• **Task directions**
The lines below starting at the line containing "[Email this to a friend] (963, 1384)" and ending at the line containing "[button] (357, 1046)" are to be repeated exactly, with both ends kept and nothing else added.

• **Data provided**
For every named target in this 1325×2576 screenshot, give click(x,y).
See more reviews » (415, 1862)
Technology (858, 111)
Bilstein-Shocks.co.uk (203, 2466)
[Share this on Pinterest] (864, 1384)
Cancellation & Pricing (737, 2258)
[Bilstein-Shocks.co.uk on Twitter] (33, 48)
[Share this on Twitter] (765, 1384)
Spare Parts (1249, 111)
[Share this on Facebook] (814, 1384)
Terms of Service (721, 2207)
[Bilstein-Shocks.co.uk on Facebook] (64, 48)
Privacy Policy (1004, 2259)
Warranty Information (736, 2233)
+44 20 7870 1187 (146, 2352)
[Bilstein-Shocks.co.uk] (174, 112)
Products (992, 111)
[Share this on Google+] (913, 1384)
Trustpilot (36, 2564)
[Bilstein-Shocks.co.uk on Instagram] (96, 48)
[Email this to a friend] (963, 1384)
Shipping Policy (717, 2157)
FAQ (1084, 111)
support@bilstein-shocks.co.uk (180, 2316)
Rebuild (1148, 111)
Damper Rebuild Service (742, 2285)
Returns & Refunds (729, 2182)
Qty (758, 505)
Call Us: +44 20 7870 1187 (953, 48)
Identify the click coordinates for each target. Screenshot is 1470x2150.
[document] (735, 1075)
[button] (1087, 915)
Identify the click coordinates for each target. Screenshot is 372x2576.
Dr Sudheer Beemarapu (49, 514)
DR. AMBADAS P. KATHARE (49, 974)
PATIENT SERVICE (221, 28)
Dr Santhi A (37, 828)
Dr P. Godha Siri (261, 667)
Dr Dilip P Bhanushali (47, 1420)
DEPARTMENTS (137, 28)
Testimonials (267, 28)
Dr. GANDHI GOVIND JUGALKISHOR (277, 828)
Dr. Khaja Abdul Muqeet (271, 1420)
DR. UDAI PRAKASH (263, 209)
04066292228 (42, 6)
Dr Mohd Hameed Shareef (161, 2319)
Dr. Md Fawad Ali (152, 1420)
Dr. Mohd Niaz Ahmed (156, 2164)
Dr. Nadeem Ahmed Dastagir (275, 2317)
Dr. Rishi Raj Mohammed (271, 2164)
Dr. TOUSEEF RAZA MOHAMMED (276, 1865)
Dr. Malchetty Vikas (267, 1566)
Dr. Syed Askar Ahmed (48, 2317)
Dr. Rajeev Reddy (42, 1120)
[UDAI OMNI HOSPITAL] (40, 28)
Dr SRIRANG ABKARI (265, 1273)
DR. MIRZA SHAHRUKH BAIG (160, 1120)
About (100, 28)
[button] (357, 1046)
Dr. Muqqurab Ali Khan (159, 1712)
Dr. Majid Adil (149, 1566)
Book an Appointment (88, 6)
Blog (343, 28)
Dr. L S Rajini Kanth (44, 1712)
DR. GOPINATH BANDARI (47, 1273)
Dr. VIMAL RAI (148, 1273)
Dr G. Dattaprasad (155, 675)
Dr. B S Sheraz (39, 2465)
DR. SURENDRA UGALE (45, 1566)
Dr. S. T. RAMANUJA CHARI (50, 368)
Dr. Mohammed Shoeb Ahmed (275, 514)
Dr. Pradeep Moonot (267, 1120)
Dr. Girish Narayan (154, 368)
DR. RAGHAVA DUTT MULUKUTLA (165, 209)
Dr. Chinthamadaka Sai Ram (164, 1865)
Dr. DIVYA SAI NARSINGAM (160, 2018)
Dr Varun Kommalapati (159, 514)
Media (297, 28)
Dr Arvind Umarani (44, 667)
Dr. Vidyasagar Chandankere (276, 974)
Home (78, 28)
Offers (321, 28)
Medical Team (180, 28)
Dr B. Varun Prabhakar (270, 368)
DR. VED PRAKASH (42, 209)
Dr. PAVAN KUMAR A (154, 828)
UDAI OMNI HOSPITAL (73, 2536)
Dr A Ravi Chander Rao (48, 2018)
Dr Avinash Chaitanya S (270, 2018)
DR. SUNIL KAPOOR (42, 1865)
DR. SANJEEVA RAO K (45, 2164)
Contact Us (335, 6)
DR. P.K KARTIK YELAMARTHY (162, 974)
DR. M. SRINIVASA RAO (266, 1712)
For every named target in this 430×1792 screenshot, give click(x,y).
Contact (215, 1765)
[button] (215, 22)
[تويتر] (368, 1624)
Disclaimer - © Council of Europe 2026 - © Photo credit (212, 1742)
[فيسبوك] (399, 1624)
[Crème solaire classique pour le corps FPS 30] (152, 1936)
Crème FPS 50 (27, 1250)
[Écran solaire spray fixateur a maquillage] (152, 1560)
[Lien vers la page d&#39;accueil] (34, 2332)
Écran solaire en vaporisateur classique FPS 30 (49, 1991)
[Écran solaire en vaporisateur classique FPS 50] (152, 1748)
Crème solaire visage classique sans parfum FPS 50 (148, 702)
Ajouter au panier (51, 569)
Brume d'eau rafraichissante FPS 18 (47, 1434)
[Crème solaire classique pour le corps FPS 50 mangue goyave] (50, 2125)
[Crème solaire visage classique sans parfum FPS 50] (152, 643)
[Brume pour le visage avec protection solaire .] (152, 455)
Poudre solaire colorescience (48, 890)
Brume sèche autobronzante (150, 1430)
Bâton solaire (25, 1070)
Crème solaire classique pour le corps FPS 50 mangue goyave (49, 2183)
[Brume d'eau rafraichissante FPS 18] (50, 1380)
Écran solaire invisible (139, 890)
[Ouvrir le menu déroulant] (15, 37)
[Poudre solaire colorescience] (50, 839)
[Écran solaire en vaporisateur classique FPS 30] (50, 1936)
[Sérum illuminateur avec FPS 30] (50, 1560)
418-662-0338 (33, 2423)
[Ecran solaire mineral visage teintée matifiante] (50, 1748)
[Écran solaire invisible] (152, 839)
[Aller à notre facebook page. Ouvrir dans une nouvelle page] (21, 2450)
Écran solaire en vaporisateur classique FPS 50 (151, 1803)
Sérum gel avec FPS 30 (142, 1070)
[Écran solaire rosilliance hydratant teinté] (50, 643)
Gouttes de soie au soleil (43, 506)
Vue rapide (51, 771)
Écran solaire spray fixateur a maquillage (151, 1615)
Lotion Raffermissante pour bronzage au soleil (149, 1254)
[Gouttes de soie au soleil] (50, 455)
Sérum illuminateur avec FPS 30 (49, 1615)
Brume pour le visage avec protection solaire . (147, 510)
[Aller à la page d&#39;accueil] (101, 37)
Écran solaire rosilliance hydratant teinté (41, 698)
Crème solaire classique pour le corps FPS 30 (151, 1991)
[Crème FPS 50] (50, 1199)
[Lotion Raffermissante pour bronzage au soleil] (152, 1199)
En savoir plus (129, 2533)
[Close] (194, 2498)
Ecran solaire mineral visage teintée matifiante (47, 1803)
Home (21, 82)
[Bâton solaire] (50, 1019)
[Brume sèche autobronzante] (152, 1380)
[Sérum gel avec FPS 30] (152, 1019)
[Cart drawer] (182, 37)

• **Answer space**
[Email this to a friend] (963, 1384)
Shipping Policy (717, 2157)
FAQ (1084, 111)
support@bilstein-shocks.co.uk (180, 2316)
Rebuild (1148, 111)
Damper Rebuild Service (742, 2285)
Returns & Refunds (729, 2182)
Qty (758, 505)
Call Us: +44 20 7870 1187 (953, 48)
Identify the click coordinates for each target. Screenshot is 1470x2150.
[document] (735, 1075)
[button] (1087, 915)
Identify the click coordinates for each target. Screenshot is 372x2576.
Dr Sudheer Beemarapu (49, 514)
DR. AMBADAS P. KATHARE (49, 974)
PATIENT SERVICE (221, 28)
Dr Santhi A (37, 828)
Dr P. Godha Siri (261, 667)
Dr Dilip P Bhanushali (47, 1420)
DEPARTMENTS (137, 28)
Testimonials (267, 28)
Dr. GANDHI GOVIND JUGALKISHOR (277, 828)
Dr. Khaja Abdul Muqeet (271, 1420)
DR. UDAI PRAKASH (263, 209)
04066292228 (42, 6)
Dr Mohd Hameed Shareef (161, 2319)
Dr. Md Fawad Ali (152, 1420)
Dr. Mohd Niaz Ahmed (156, 2164)
Dr. Nadeem Ahmed Dastagir (275, 2317)
Dr. Rishi Raj Mohammed (271, 2164)
Dr. TOUSEEF RAZA MOHAMMED (276, 1865)
Dr. Malchetty Vikas (267, 1566)
Dr. Syed Askar Ahmed (48, 2317)
Dr. Rajeev Reddy (42, 1120)
[UDAI OMNI HOSPITAL] (40, 28)
Dr SRIRANG ABKARI (265, 1273)
DR. MIRZA SHAHRUKH BAIG (160, 1120)
About (100, 28)
[button] (357, 1046)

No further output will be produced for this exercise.